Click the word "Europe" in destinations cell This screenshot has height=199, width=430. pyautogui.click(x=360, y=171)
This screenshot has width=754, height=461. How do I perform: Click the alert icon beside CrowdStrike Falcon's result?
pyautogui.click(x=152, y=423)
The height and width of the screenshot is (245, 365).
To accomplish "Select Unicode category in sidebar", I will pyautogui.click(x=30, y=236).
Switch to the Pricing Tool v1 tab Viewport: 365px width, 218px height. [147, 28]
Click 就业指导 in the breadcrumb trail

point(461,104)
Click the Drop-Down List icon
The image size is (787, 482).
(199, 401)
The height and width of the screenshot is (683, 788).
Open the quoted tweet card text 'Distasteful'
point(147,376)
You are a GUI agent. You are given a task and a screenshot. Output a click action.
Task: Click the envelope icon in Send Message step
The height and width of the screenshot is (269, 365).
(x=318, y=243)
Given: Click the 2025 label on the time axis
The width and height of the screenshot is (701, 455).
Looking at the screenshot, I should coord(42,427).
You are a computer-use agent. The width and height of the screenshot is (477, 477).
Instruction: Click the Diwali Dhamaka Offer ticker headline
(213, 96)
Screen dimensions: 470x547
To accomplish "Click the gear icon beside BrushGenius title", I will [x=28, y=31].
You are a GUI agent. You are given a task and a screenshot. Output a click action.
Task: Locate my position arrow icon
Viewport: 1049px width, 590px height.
◇ ◇ ◇ ◇ ◇
# PROBLEM
The output should match the records above exactly, entry for entry.

# EXPECTED ANSWER
Click the word "Europe" in destinations cell This screenshot has height=199, width=430. pyautogui.click(x=360, y=171)
This screenshot has width=754, height=461. How do I perform: Click the alert icon beside CrowdStrike Falcon's result?
pyautogui.click(x=152, y=423)
The height and width of the screenshot is (245, 365).
To accomplish "Select Unicode category in sidebar", I will pyautogui.click(x=30, y=236).
Switch to the Pricing Tool v1 tab Viewport: 365px width, 218px height. [147, 28]
Click 就业指导 in the breadcrumb trail

point(461,104)
Click the Drop-Down List icon
The image size is (787, 482).
(199, 401)
The height and width of the screenshot is (683, 788).
Open the quoted tweet card text 'Distasteful'
point(147,376)
You are a GUI agent. You are given a task and a screenshot. Output a click action.
Task: Click the envelope icon in Send Message step
The height and width of the screenshot is (269, 365).
(x=318, y=243)
Given: Click the 2025 label on the time axis
The width and height of the screenshot is (701, 455).
Looking at the screenshot, I should coord(42,427).
You are a computer-use agent. The width and height of the screenshot is (477, 477).
Instruction: Click the Diwali Dhamaka Offer ticker headline
(213, 96)
Screen dimensions: 470x547
To accomplish "Click the gear icon beside BrushGenius title", I will [x=28, y=31].
You are a GUI agent. You are given a task and a screenshot. Output a click action.
Task: Locate my position arrow icon
Viewport: 1049px width, 590px height.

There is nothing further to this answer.